Artificial lift

Operators Begin Considering Pumps on Older Subsea Fields

The sharp downturn in the offshore oil business has sparked interest in using subsea pumps to add production. If those conversations turn into orders, it may convert this rarely used option into a commonly used tool for extending the life of offshore fields.

A multiphase subsea pump made by Leistritz Advanced Technologies is readied for deployment on the deck of a multiservice vessel. A multiphase subsea pump made by Leistritz Advanced Technologies is readied for deployment on the deck of a multiservice vessel.
Photo courtesy of Leistritz Advanced Technologies.

Spotting oil wells on land is easy, just look for the pump jacks. They are a common sight because about 90% of the oil wells on land are on some kind of artificial lift.

Don Underwood, director of subsea processing at FMC Technologies, cited that estimate to make the case that the same factors that make pumps standard equipment on land should increasingly apply to wellheads on the seabed. “If it is 90% onshore versus single digits under the ocean, there is growth potential,” he said.

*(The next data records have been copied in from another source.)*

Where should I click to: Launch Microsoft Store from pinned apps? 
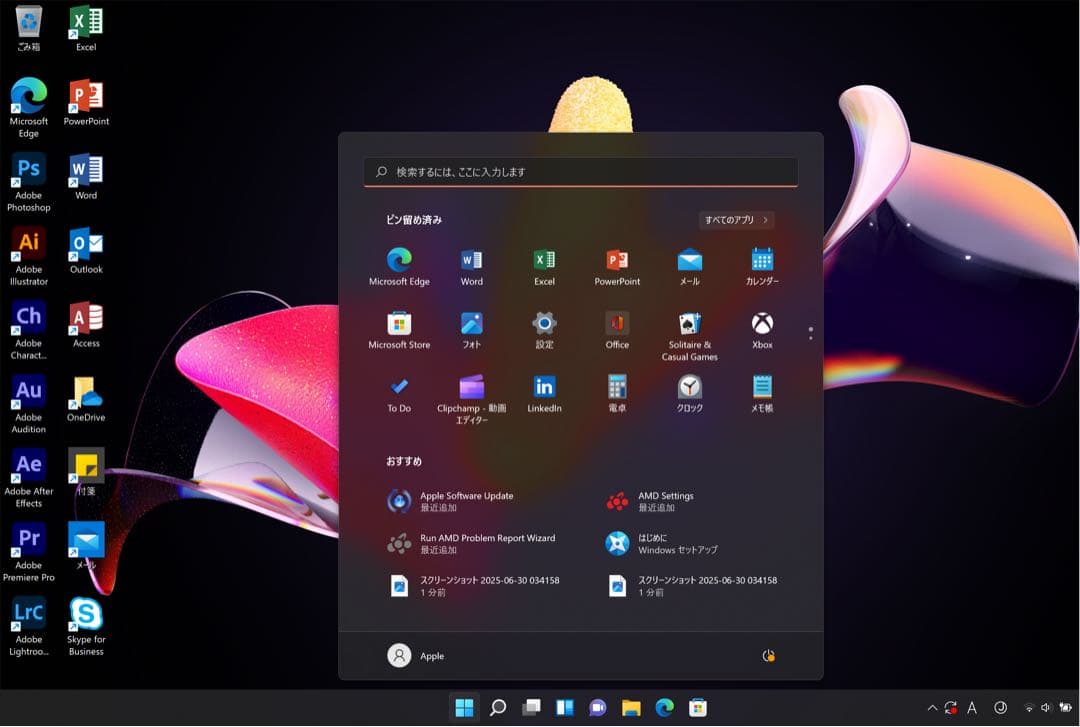tap(399, 324)
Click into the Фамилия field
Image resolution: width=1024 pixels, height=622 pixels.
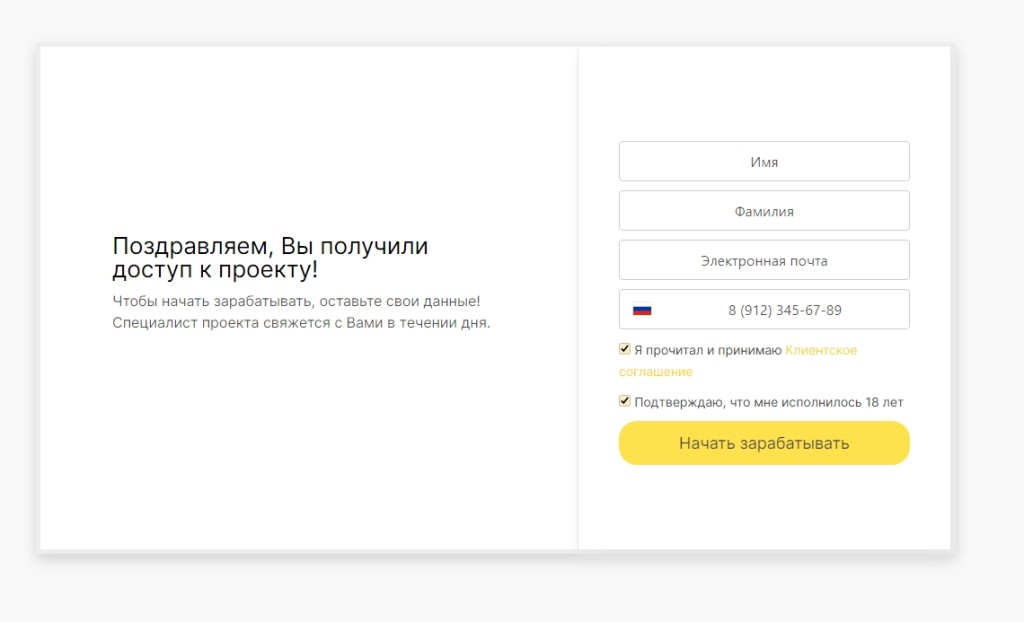[x=764, y=211]
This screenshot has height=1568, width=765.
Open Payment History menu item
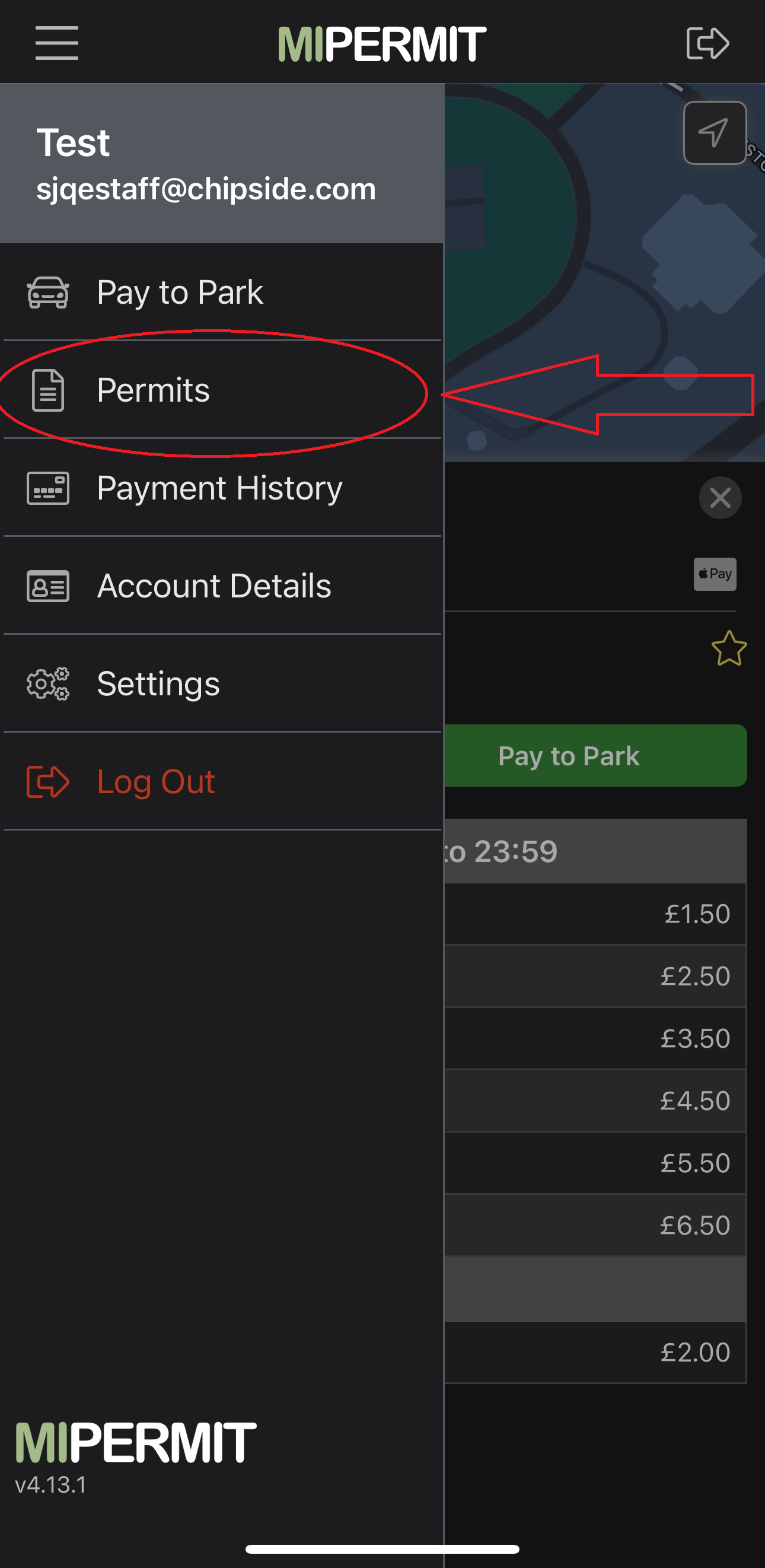coord(219,488)
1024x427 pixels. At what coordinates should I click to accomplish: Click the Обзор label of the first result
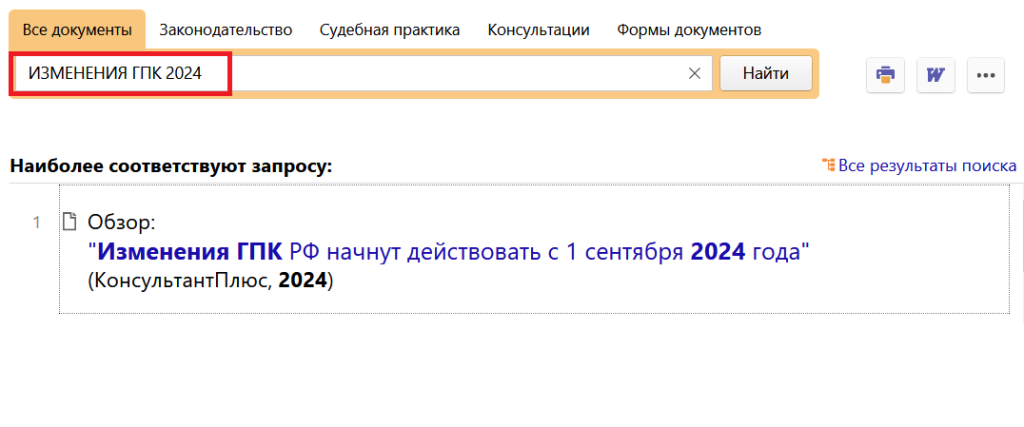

Realizing that potential has long proved elusive, made more so by the deep funk now in the offshore oil business. But he and others selling pumps sound upbeat about calls from potential customers looking at ways to add oil output without the cost of drilling wells.

“The (oil) companies’ management is demanding gains to production … but they are not willing to go out and do enormous greenfield projects,” Underwood said.

“The subsea playing field changed a lot after the oil crisis,” said Sven Olson, a senior consultant for Leistritz Advanced Technologies, which sells pumps made by Leistritz, a German manufacturing company, for oil industry use. Rather than major new field investments, oil companies are looking to add barrels by taking better care of existing assets.

The two of them, who work for companies selling big, subsea pumps, use phrases like “enthused by the response we are getting,” “tipping point” for pump use, and Underwood went so far as to declare it a “golden age for subsea pumping.”

To put that in perspective, a major upswing in this sector would not require a lot of orders.

A 2016 survey of the market by Offshore magazine listed only 40 subsea boosting projects in the world, and 11 of those were classified as “abandoned/removed.” The number of working subsea systems that year rose to 17, with 12 projects at various stages of development, it said.

In comparison, there are about 5,000 subsea wells, according to a panel discussion at the 2016 Offshore Technology Conference.

The biggest cluster of new fields on the list is in the US Gulf of Mexico (GOM). Development in ultradeep water, such as Chevron’s Jack/St. Malo, have been equipped with pumps from the start. The goal is to sustain high production in water 7,000-ft deep from fields 25 miles apart to a floating production unit located in between.

“We are using subsea boosting pumps at Jack/St. Malo, and other recent Lower Tertiary fields like Julia and Cascade-Chinook, also use subsea boosting,” said Stephen Thurston, vice president, Deepwater Exploration and Projects, Chevron North America Exploration and Production Company, adding “Folks are seeing the utility and value.”

Those deepwater new field developments were approved before oil prices plunged and exploration and production (E&P) budgets shrank.

“The purse strings in today’s environment are pretty strapped. There is not a lot of money,” Olson said. Adding a pump to increase the flow is considered if a production platform is running below capacity and it is possible to add “more production without a tremendous cost.”

About 20–30% of the subsea fields evaluated by Rystad Energy could yield enough added production to justify an investment in subsea boosting, said Erik Reiso, a partner at the Norwegian energy consulting firm.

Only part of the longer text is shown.